Leon Surmelian noted that "Chin-ma-Chin" in Armenian fairy tales meant an exotic, foreign location (possibly China). Likewise, Nvard Vardanyan explains that "Chinumachin" is the epitome of China in Armenian fairy tales, and represents a fabulous and mysterious locale, where a princess of radiant beauty and great wisdom and powers is to be found. The hero of the tale journeys to this distant land to conquer its perils and win the princess as his wife. On the other hand, scholar James R. Russell ascribes the etymology of Armenian Č‘inumač‘in to the expression "China-and-Mahā-China".

===Denya Goichal===
In another tale, titled "ԴԸՆՅԱ ԳՈԻՋԱԼ" ("Denya Goichal"), a man finds three maidens, the first says she can weave a carpet, the second that she can prepare a good meal, and the third that she will bear twins, a boy with golden hair and a girl with pearly teeth. One year later, the twins are born, but taken from their mother and cast in the sea.
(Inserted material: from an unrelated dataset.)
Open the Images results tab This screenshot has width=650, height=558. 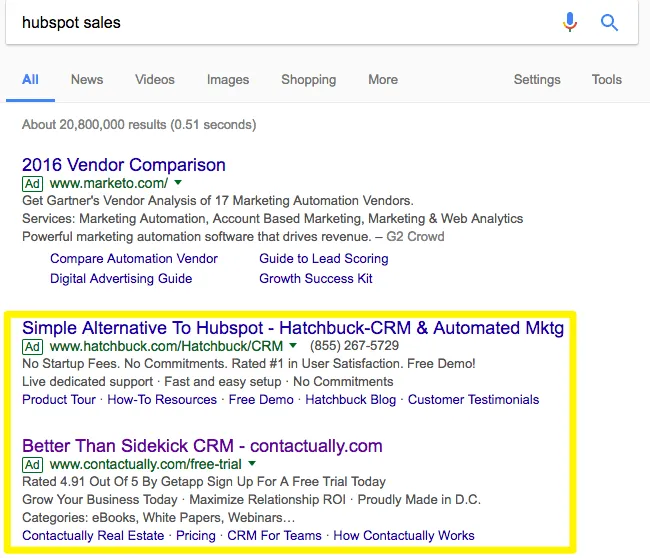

They are found by an old couple and given the names Surma Sach (the boy) and Inki Dushi (the girl). After their adoptive parents die, they have the house for themselves, and an old woman appears one day to tell her the house needs the Hazarents Blbul, two apples of immortality, and the maiden Denya Guzal. Denya Guzal marries Surma Sach and helps him and his sister to reconcile with their father and restore their mother.

===Hazaran Bilbul===
In the tale "Հազարան բիլբուլ" ("Hazaran Bilbul"), as per his wife's insistence, a man abandons his three daughters in the woods and returns home. Having to fend for themselves, the older two even entertain killing their cadette to sate their hunger, but the latter prays to God to guide her to some food source. Her prayers are heard and she digs a hole to the king's stables. She manages to get the horses' rations to feed her and her sisters, but the king notices there is food missing and sets someone to guard the place. The three sisters are found out and taken to the king, who inquires each of them about their skills: the eldest can weave such a carpet that everyone can sit on, there would still be space left; the second can prepare such a large quantity of food for the whole population, and there would still be some left, and the third says she can bear twins with golden hair. The king marries all three; the elder two fail to deliver, but the third sister gives birth to a golden-curled boy and a golden-haired girl. They are cast in the sea in a box and saved by a poor couple. Fifteen years later, the boy meets the king, which sparks terror in his jealous aunts. So, they send an old woman to convince the boy's sister to seek the nightingale Hazaran Bilbul, the book of Duldul and the maiden Gul Parin as a bride for the brother. After being brought to the pair, Gul Parin and the twins rescue the mother from her punishment and restore her health.

===Other variants===
Other variants published by the Armenian Academy of Sciences are "վԸԵՍԿԱՔՅԱՔՅՕԻԼ ՏԸՂԵՆ ՈԻ ՎԸԵՍԿԱՀՈԻՍ ԱԽ2ԻԿԸ" ("Vyskekyakul Teghen and Vieskahus Akhchik"); "Էշ թաքավըերը" ("Donkey Hides"); "Պիլպուլ հազարու հեքիաթ" ("Tale of a Thousand Pilpul"); "Յոթն աղջիկներ" ("Seven Girls"); "ԲԼԲՅՈԻԼ ԴԱՍՏԱ" ("Blbyoil Dasta").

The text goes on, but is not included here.